Un matin, Pierre Poivre se présenta à la porte de la maison de Jeanne, les mains croisées devant lui, l’air préoccupé. Il pénétra dans le salon coloré de pétales, s’assit pesamment, déclina toute forme de politesse de son hôtesse et prit une grande inspiration :
— Chère Jeanne, vous savez que je vous ai accueilli ici avec un plaisir non dissimulé. Mon attachement envers Philibert me lia à vous par son intermédiaire. Comme je m’y attendais, cet homme remarquable avait choisi une femme à sa hauteur. Hélas, j’ai une triste nouvelle à vous annoncer.
Jeanne, tendue, s’assit à son tour :
— Je vous écoute, monsieur.
— Mon service d’intendant royal des Isles de France et de Bourbon s’achève dans quelques jours. Je viens de recevoir l’ordre de rentrer au pays avec ma famille, dans les plus brefs délais. La propriété reviendra à mon successeur et je crains fort que vous n’ayez plus votre place ici.
La bouche asséchée par l’émotion, la botaniste mit plusieurs minutes à intégrer les paroles entendues :
— Je dois partir ? Pour aller où ? C’est ici chez moi, je m’occupe de cette maison, de ce jardin qui passionnait tant Philibert…
— Rien ne vous empêche de demeurer sur l’île. Regagner le continent en ma compagnie serait d’ailleurs imprudent, nous risquerions d’attirer les interrogations sur votre arrivée mais…
— Mais je dois trouver un autre logement.
Après de multiples mots de désolation, le gouverneur Poivre quitta la maison blanche dans laquelle la locataire resta abasourdie face au futur incertain qui l’attentait. Ne se dressait dans son esprit que le néant, sans attache, sans repère, sans même savoir si elle conserverait le travail qui lui permettait de survivre.

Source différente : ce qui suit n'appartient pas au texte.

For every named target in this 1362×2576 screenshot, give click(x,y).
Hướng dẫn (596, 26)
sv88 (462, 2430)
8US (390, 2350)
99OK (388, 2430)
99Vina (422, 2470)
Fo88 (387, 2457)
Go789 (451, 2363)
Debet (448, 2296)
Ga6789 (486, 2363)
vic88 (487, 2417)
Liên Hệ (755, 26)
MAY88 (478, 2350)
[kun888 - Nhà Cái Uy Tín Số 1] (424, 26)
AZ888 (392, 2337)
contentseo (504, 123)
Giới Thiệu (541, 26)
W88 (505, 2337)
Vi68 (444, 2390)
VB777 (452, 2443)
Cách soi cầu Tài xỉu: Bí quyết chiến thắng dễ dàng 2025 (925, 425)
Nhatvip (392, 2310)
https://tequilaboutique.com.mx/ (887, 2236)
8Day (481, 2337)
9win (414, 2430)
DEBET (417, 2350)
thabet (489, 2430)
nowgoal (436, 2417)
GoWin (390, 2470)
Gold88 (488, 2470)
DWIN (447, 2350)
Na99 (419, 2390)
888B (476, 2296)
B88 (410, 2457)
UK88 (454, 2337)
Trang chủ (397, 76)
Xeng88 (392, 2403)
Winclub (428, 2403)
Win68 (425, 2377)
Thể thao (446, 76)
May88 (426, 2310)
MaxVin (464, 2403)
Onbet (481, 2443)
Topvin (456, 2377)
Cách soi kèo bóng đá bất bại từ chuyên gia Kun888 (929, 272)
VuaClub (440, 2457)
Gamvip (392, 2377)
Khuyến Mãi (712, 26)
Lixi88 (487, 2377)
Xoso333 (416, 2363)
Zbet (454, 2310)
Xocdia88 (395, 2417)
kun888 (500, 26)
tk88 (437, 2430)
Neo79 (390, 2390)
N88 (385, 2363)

Malheureusement, la réponse à cette interrogation cruciale arriva rapidement. Quelques semaines après la visite de Pierre Poivre, son remplaçant vint à son tour rencontrer Jeanne, affairée dans la pièce de stockage des caisses à herbiers.
M. Maillart Du Mesle signifia à la botaniste que l’accord avec son prédécesseur prenait fin en même temps que ses fonctions et lui intima de libérer les lieux. Poussée par la loyauté envers son défunt complice, Jeanne quémanda l’autorisation de sauvegarder la salle où ils se trouvaient en l’état, afin de préserver le travail de Philibert.
Avec une moue condescendante, le gouverneur accepta la requête en hommage au scientifique, sujet fidèle du roi, en insistant suffisamment sur ces mots pour ne pas laisser son mépris inconnu de l’intruse. Elle trouverait, pensait-il, une chambre inoccupée sur l’île et pouvait donc libérer son habitation au plus vite.
À l’évidence, l’intendant n’avait pas su se faire accepter de ses subordonnés. Après avoir fait leurs adieux au valeureux Pierre Poivre, défenseur des esclaves, les travailleurs vinrent témoigner leur soutien à la discrète habitante de la maison blanche.
Certains lui glissèrent le nom d’un proche susceptible de l’accueillir. Jeanne, aux ressources infinies, profita des derniers jours pour parcourir l’île à la recherche d’une idée viable pour son avenir solitaire. Une fois ses affaires en ordre, elle franchit les limites des terres du gouverneur pour ne plus y revenir.